Multi-scale frequency separation network for image deblurring
- URL: http://arxiv.org/abs/2206.00798v1
- Date: Wed, 1 Jun 2022 23:48:35 GMT
- Title: Multi-scale frequency separation network for image deblurring
- Authors: Yanni Zhang, Qiang Li, Miao Qi, Di Liu, Jun Kong, Jianzhong Wang
- Abstract summary: We present a new method called multi-scale frequency separation network (MSFS-Net) for image deblurring.
MSFS-Net captures the low and high-frequency information of image at multiple scales.
Experiments on benchmark datasets show that the proposed network achieves state-of-the-art performance.
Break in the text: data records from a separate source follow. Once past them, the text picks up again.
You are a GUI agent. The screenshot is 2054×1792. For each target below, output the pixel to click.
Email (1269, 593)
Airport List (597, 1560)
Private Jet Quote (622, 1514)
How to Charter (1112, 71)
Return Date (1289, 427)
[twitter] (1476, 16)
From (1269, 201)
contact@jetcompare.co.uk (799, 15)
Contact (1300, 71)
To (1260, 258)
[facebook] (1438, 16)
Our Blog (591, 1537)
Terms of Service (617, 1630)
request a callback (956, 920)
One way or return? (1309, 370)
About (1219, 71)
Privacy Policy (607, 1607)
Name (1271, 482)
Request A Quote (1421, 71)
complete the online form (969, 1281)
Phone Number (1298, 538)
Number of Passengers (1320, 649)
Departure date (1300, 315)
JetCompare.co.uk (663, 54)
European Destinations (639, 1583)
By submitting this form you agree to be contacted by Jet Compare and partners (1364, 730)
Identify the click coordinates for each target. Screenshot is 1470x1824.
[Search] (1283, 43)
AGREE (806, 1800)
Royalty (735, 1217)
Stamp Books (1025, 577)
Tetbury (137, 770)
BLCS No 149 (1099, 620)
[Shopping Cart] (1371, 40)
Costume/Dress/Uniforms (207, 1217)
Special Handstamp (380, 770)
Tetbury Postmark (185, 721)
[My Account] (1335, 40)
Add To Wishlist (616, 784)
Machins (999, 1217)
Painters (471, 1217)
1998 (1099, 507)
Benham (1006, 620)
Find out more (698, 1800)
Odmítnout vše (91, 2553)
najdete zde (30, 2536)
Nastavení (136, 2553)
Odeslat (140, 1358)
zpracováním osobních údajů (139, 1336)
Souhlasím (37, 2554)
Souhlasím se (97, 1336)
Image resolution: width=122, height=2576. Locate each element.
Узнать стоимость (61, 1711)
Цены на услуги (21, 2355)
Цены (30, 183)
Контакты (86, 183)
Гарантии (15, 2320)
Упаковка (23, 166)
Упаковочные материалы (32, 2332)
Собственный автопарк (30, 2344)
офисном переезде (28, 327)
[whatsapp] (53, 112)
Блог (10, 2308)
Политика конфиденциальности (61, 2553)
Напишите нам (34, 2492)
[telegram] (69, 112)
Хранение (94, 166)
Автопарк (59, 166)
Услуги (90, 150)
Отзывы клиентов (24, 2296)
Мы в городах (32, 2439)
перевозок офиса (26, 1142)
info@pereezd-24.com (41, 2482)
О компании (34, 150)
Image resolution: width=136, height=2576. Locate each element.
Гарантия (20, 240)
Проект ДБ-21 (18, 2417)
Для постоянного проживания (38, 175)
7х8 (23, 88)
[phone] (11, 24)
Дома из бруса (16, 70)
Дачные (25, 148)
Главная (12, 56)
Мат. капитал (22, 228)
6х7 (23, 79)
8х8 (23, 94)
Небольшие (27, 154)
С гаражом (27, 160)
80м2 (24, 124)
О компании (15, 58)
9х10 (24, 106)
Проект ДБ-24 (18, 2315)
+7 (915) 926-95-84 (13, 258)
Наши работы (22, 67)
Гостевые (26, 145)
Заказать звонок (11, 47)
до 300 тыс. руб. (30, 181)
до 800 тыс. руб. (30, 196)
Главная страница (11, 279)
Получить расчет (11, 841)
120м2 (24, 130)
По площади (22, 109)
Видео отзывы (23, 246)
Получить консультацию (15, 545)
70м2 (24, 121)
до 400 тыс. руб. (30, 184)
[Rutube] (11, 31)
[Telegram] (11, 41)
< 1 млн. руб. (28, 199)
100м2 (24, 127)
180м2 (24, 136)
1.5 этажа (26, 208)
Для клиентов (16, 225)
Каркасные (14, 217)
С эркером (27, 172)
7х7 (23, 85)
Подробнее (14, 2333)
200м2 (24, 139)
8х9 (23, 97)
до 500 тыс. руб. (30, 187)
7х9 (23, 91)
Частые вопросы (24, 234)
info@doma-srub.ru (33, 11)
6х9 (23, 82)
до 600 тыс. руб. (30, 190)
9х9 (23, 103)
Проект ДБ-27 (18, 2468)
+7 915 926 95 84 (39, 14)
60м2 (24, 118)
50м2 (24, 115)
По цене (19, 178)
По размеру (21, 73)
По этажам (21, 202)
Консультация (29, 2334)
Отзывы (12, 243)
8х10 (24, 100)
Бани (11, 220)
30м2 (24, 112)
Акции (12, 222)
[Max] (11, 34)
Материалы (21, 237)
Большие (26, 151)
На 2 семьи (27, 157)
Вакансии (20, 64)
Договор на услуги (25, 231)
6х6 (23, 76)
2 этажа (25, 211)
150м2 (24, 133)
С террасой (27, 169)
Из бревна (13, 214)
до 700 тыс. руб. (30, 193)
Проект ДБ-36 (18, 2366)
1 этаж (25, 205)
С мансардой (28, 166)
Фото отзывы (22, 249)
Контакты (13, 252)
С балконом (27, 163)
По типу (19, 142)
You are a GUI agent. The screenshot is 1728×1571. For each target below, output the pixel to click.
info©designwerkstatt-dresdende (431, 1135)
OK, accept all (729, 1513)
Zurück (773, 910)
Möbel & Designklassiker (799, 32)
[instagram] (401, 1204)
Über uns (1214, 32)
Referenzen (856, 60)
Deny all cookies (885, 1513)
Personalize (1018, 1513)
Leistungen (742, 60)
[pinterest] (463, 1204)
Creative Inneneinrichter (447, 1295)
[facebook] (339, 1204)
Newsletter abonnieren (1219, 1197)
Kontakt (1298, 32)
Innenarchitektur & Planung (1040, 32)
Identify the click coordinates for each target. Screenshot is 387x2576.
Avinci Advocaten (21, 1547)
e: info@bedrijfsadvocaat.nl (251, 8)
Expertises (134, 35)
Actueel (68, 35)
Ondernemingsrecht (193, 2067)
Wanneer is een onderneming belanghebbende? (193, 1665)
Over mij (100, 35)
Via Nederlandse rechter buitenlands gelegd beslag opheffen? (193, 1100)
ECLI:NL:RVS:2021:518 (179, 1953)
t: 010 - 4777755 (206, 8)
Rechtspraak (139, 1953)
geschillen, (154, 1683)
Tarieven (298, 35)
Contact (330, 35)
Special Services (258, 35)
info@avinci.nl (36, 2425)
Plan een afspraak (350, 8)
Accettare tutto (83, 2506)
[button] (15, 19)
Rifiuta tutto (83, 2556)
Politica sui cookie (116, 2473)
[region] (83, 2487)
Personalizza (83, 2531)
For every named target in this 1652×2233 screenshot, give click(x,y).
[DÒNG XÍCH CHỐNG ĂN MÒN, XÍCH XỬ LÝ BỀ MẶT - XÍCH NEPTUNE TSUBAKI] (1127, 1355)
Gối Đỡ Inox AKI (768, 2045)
- Score: 10.511076996096117
- License: http://creativecommons.org/licenses/by/4.0/
- Abstract: Image deblurring aims to restore the detailed texture information or
structures from the blurry images, which has become an indispensable step in
many computer-vision tasks. Although various methods have been proposed to deal
with the image deblurring problem, most of them treated the blurry image as a
whole and neglected the characteristics of different image frequencies. In this
paper, we present a new method called multi-scale frequency separation network
(MSFS-Net) for image deblurring. MSFS-Net introduces the frequency separation
module (FSM) into an encoder-decoder network architecture to capture the low
and high-frequency information of image at multiple scales. Then, a simple
cycle-consistency strategy and a sophisticated contrastive learning module
(CLM) are respectively designed to retain the low-frequency information and
recover the high-frequency information during deblurring. At last, the features
of different scales are fused by a cross-scale feature fusion module (CSFFM).
Extensive experiments on benchmark datasets show that the proposed network
achieves state-of-the-art performance.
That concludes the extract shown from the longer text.